Murata graduou-se em direito de família na Universidade de Chiba em 1965, trabalhou como assistente jurídica em Tóquio e depois ingressou como doutoranda na Universidade de Teerã em 1967, onde obteve seu primeiro PhD em 1971 com tese sobre o papel da mulher no Haft paykâr de Nizâmî.
Murata completou um mestrado em direito islâmico em 1975, com tese sobre o mutʿa, publicada em persa em 1978 e revista em monografia inglesa em 1987; a Revolução de 1979 interrompeu seu segundo doutorado, sobre direito de família no islã e no confucionismo.
Entre seus professores em Teerã figuram Sayyid Jalâl al-Dîn Âshtiyânî, Badî' al-Zamân Furûzânfar, Abû l-Qâsim Gurjî, Jalâl al-Dîn Humâ'î, Toshihiko
Izutsu, Seyyed Hossein
Nasr, Sayyid Muhammad Husayn Tabâtabâ'î e Sayyid Hasan Iftikhârzâda Sabziwârî — uma formação sem paralelo, o que explica em parte a profundidade e o domínio técnico de seus escritos.
Após a revolução,
Chittick atuou como editor assistente da Encyclopaedia Iranica de 1981 a 1984; em 1983, ambos ingressaram como professores assistentes de estudos religiosos na SUNY Stony Brook, onde
Chittick é atualmente Distinguished Professor no Departamento de Estudos Asiáticos e Asiático-Americanos e Murata é Full Professor no mesmo departamento.

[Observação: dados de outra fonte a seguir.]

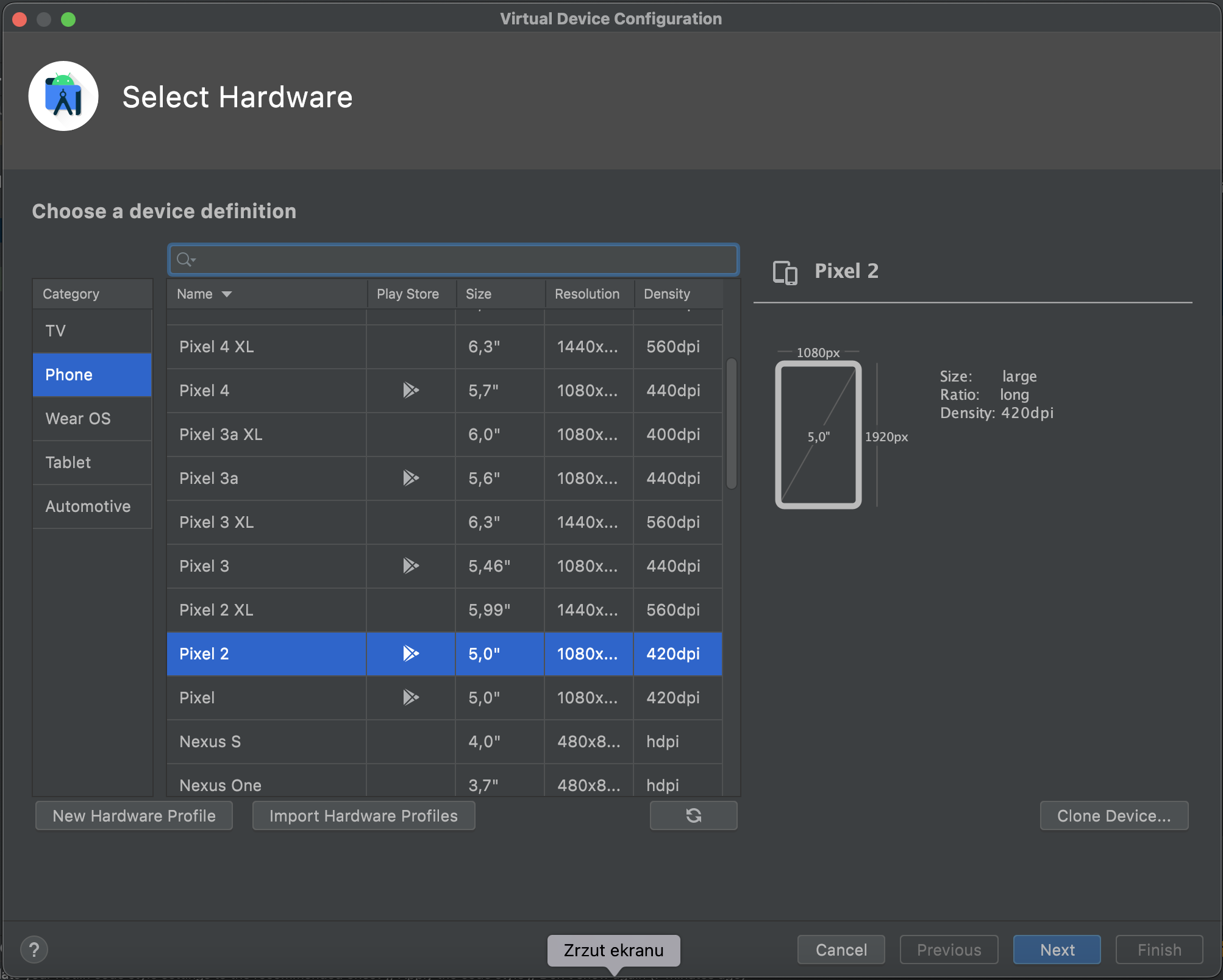Click the New Hardware Profile button
The width and height of the screenshot is (1223, 980).
[x=135, y=815]
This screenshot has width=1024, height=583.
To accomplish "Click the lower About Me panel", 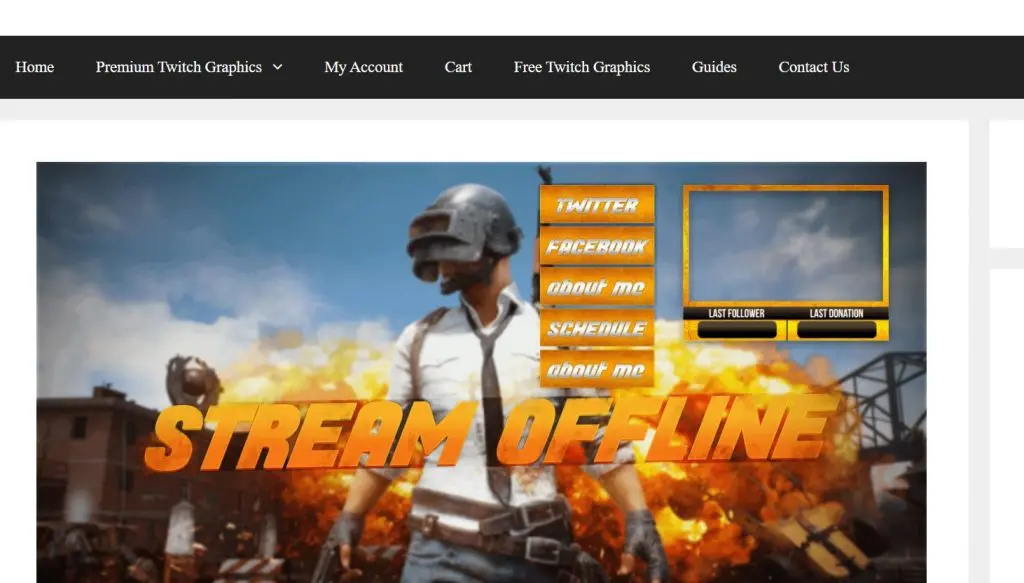I will [597, 369].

Ao longo de suas carreiras,
Chittick e Murata receberam as Kenan Rifai Distinguished Professorships na Universidade de Pequim e professuras honorárias na Universidade Minzu, além de bolsas do National Endowment for the Humanities, da Fundação John Simon Guggenheim, do Harvard Centre for the Study of World Religions e da École des Hautes Études en Sciences Sociales (EHESS).
Juntos publicaram mais de quarenta livros e mais de 300 artigos originais, traduzidos para cerca de quinze idiomas e ensinados nas principais instituições acadêmicas do mundo.
A característica mais distintiva de seus livros é a ênfase na análise rigorosa e na tradução concreta para o inglês dos textos pré-modernos do pensamento islâmico, em detrimento de teorizações simplistas — o que explica a acessibilidade de seus escritos a públicos muito diversos.
Entre as monografias de
Chittick destacam-se The Sufi Path of Love: The Spiritual Teachings of
Rumi (1983), The Sufi Path of Knowledge: Ibn al-'Arabî's Metaphysics of Imagination (1989), The Heart of Islamic Philosophy: The Quest for Self-Knowledge in the Teachings of Afdal al-Dîn Kâshânî (2001), Divine Love: Islamic Literature and the Path to God (2013) e a tradução completa do Rawh al-arwâh de Ahmad Sam'ânî, intitulada The Repose of the Spirits: A Sufi Commentary on the Divine Names (2019).
A obra mais conhecida de Murata, The Tao of Islam: A Sourcebook on Gender Relationships in Islamic thought (1992), permanece recurso indispensável para o estudo da cosmologia islâmica, da psicologia sufi e da teologia dos Nomes divinos.
As pesquisas de Murata sobre o Han Kitab e seus representantes abriram um universo inteiramente novo para os estudiosos dos estudos islâmicos e da filosofia não ocidental; seus livros Chinese Gleams of Sufi Light (2000) e The First Islamic Classic in Chinese: Wang Daiyu's Real Commentary on the True Teaching (2017) são marcos maiores da erudição, destacando como a metafísica sufi foi integrada à linguagem e à visão de mundo do neo-confucionismo.
A obra co-assinada mais conhecida do casal é o manual introdutório sobre o islã The Vision of Islam (1994), que continua a influenciar significativamente as categorias discursivas através das quais os estudiosos apresentam e explicam a tradição islâmica em sala de aula.
O Festschrift Islamic Thought and the Art of Translation, organizado por Mohammed Rustom em Toronto em setembro de 2022, reúne contribuições de pessoas que aprenderam com
Chittick e Murata ao longo dos últimos vinte e cinco anos — estudiosos estabelecidos, doutorandos avançados e educadores e artistas em vários domínios das humanidades.